I Before E? Not Anymore: Fifth Letter Gains Status
February 15, 2007
I used to work for a partner whose secretary's name was Enes. I sometimes pronounced it with an "A" and she got mad at me. Anyhow, he called her E. All day long, for about three years, I heard him shout out of his office: "E, what day is that hearing?" "E, was that motion filed?" "E, what time is it?" "E, do I have to go to the bathroom?" "E ... E ... E ... ."
Then he left. So did E. I thought I was done with it.
I'm not. E is back -- and in front. Of every word.
Congratulations are in order, actually. When it comes to daily usage by attorneys, E is the first letter in history to pass up I.
E-mail -- that one is harmless. You want to use it, fine. If not, ignore it. E-discovery, that's a different situation.
And now we have new e-rules. For many veteran practitioners, when they hear e-rules that apply to e-discovery, they think A-associate.
On Dec. 1, 2006, the amendments to the Federal Rules on Electronically Stored Information (ESI) took effect. The amendments basically guide us on how discovery applies to all that information our client has on computers or the electronic gadgets of the day.
We know what to do when our clients have ESI that is responsive to discovery requests, accessible, and not privileged. Turn it over. But what happens when the client has deleted information or can't readily find what once may have been electronically stored?
Enter Amended Rule 26(b)(2).
A party "need not provide discovery of electronically stored information from sources that the party identifies as not reasonably accessible because of undue burden or cost." The Committee Comments state that this amendment is designed to address issues raised by difficulties in locating, retrieving, and providing discovery of ESI.
Perish the thought of trying to conceive of clever ways to make information "difficult to locate and retrieve."
The Comments state that upon identifying what you can find, a party must also identify, "by category and type," the sources for ESI that you are neither searching nor producing.
You must provide enough detail so that the party propounding the discovery can evaluate the burdens and costs of providing the discovery and the likelihood of finding responsive information on the identified sources. Well, that's clear as mud, thank you.

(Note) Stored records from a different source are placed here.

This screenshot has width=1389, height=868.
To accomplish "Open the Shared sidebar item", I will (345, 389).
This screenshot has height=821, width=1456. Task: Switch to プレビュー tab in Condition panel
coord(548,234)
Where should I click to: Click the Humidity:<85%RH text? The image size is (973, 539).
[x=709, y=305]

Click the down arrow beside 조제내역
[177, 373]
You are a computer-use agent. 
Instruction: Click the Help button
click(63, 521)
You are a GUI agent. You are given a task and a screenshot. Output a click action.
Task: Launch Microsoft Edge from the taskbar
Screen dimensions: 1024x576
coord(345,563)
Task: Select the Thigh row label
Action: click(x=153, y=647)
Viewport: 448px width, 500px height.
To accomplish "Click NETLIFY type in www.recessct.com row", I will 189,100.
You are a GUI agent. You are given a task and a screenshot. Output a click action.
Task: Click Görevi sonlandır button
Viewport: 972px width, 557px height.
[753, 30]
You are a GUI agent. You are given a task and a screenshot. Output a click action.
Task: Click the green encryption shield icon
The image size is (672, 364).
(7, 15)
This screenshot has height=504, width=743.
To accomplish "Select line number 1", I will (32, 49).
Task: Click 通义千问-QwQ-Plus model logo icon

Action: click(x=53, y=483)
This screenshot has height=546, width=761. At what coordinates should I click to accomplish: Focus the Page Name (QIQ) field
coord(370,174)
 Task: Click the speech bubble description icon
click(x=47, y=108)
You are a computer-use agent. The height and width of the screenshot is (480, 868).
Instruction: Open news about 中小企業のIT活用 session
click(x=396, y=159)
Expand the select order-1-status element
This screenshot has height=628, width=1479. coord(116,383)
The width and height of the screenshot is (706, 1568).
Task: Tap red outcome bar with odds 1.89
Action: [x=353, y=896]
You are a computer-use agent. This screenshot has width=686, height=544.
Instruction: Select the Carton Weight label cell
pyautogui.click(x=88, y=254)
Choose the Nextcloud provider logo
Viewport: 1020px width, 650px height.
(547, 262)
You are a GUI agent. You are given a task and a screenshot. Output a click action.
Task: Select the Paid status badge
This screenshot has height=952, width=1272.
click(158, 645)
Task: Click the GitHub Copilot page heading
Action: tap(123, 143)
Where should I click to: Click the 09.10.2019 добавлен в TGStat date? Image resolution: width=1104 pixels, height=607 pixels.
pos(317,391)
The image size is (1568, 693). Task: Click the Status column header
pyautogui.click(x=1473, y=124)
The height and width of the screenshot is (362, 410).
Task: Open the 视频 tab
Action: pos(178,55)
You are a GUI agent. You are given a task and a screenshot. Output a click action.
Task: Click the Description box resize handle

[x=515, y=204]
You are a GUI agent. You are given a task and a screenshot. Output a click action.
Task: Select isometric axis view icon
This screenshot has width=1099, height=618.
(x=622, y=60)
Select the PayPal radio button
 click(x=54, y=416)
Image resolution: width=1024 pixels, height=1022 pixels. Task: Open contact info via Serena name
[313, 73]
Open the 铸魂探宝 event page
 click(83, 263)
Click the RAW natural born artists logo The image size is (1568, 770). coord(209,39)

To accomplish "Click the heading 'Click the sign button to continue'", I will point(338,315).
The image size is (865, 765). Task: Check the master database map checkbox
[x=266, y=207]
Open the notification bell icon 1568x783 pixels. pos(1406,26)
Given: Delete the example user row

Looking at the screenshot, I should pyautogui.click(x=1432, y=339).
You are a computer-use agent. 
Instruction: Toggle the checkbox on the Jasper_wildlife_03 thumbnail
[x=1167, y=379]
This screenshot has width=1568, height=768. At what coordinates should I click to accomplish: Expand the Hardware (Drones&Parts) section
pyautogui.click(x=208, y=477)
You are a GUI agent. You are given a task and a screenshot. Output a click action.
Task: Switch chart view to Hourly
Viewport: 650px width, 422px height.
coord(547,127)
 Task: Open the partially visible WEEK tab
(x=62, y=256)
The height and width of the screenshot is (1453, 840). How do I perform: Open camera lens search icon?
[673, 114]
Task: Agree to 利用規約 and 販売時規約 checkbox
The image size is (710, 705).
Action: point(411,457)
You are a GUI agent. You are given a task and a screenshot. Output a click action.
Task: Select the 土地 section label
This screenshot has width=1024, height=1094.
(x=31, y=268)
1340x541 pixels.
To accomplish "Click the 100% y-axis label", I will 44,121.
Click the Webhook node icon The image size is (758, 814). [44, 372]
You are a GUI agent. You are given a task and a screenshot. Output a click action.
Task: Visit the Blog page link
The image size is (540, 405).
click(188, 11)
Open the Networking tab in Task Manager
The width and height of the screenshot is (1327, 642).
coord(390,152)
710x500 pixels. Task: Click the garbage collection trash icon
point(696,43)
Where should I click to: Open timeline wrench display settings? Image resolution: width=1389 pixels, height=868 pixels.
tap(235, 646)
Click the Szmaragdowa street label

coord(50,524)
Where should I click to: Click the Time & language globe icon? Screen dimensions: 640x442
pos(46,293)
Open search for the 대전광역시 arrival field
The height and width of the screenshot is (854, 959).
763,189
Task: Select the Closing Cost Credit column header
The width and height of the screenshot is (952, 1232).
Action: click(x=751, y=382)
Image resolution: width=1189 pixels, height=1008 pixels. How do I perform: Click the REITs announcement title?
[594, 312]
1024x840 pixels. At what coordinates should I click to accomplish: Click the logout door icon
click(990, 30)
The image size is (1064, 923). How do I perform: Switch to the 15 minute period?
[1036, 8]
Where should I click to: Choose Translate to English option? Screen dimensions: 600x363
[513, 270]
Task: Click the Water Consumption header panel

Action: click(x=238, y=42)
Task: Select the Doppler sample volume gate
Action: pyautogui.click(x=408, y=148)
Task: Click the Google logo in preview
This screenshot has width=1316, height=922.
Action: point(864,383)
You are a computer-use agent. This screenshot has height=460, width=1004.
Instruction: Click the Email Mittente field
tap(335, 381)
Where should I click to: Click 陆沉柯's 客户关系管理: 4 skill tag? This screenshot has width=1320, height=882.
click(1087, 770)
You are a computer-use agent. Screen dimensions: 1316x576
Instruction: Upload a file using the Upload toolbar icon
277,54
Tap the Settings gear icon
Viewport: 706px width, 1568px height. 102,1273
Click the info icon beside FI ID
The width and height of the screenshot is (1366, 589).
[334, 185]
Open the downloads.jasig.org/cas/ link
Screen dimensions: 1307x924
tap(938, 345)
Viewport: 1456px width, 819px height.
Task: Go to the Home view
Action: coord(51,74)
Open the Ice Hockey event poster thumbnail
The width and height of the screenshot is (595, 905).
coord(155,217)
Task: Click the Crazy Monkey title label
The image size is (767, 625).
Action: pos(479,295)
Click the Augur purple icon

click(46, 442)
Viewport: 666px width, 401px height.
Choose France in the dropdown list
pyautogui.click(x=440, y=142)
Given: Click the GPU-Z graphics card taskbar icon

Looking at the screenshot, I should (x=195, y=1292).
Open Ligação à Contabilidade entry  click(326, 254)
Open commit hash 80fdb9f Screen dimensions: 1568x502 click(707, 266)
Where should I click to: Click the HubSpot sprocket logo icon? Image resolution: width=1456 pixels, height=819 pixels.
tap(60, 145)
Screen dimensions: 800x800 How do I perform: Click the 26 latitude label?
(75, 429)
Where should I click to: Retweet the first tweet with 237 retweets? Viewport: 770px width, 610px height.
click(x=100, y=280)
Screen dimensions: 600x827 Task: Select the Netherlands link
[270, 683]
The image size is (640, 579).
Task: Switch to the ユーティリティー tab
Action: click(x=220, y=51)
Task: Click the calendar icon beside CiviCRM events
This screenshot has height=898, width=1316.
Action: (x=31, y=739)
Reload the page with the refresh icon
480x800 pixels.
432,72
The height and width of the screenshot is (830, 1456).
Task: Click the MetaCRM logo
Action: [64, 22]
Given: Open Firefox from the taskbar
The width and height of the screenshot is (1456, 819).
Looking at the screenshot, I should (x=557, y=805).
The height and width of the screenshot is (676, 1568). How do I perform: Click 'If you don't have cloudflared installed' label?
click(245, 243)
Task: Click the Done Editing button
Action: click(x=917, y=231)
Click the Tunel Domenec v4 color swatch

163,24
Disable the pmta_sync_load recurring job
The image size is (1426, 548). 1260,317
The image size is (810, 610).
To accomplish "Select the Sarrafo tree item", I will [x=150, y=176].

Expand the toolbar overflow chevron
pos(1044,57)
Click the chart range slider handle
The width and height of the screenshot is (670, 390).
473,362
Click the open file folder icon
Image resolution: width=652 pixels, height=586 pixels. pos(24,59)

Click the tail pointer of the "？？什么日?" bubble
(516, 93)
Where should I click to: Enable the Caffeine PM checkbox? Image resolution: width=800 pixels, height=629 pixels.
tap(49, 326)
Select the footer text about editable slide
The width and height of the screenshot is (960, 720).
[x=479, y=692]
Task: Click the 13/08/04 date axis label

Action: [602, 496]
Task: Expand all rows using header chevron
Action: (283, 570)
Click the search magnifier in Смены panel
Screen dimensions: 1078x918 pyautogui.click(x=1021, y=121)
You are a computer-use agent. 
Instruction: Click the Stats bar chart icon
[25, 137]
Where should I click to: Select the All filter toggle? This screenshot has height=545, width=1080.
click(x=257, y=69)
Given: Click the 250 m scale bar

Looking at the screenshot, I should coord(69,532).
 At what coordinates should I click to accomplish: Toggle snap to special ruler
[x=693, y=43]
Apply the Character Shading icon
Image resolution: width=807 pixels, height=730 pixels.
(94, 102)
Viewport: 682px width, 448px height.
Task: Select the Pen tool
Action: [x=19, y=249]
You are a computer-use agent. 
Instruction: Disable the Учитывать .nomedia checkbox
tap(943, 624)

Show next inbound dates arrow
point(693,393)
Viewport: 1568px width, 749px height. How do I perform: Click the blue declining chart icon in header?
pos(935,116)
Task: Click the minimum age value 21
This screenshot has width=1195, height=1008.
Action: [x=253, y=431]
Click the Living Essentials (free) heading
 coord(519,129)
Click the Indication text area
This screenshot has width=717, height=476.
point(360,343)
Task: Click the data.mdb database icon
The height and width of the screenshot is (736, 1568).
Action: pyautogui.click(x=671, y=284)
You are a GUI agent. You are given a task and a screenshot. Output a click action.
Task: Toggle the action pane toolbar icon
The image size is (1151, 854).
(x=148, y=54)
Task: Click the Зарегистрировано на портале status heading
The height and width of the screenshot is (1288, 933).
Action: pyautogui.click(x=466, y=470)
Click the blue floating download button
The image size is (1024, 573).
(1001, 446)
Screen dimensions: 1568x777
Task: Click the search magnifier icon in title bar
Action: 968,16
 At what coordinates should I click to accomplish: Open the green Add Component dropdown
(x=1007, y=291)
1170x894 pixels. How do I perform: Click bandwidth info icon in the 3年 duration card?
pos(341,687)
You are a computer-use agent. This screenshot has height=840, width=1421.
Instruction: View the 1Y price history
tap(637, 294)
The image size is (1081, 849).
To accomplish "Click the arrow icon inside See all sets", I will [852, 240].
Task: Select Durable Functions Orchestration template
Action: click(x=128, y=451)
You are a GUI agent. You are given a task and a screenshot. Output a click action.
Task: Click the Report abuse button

Think of all the places responsive information could potentially be: desktop computers, disks, removable data storage media, laptops, home PCs, handhelds, corporate network servers, Internet service providers, archived locations, and with third parties.
Properly responding could be daunting. Add to this the fact that the burden to preserve evidence is not lifted by declaring ESI inaccessible. That should pretty much scare the hell out of everyone.
Plus, information systems are generally designed and programmed to delete information. Are we on the hook for that?
No. New Rule 37(f), the "safe-harbor" provision, provides that, absent exceptional circumstances, the court will not impose sanctions for ESI lost as a result of the routine, good-faith operation of an electronic information system.
But, the Comments note that when there is pending or anticipated litigation, good faith may require a party to intervene, suspend normal features of the system, and implement a litigation hold.
Where this could be most important is with e-mails, those fast-paced, convenient, little case-killers. "Bob, just heard from Lou about the explosion this afternoon. Should we have put a warning on that product? -- Bill."
Once a party knows of people whose e-mails on a subject may be relevant to litigation, it would be wise to suggest an immediate litigation hold.
Proctor and Gamble once failed to preserve e-mails of five people identified as having relevant information on a claim. Proctor and Gamble Company v. Haugen 179 F.R.D. 622 (D. Utah 1998). When the $10,000 fine was assessed, the company had the privilege of enjoying two of its fine products, Pepto and Pampers.
Many attorneys are now advising and/or assisting clients with record retention policies and response plans for when e-discovery is requested. Reminders that any documents, especially e-mails, may be discoverable, could pay dividends.
Could make for interesting conversations. "You mean to tell me that after I paid all that money so I could get increased storage capacity, you now want me to have an auto-delete? And my legal bills are going up because computers are making it more complex?"
If we get much more E, the next letter could become the new leader.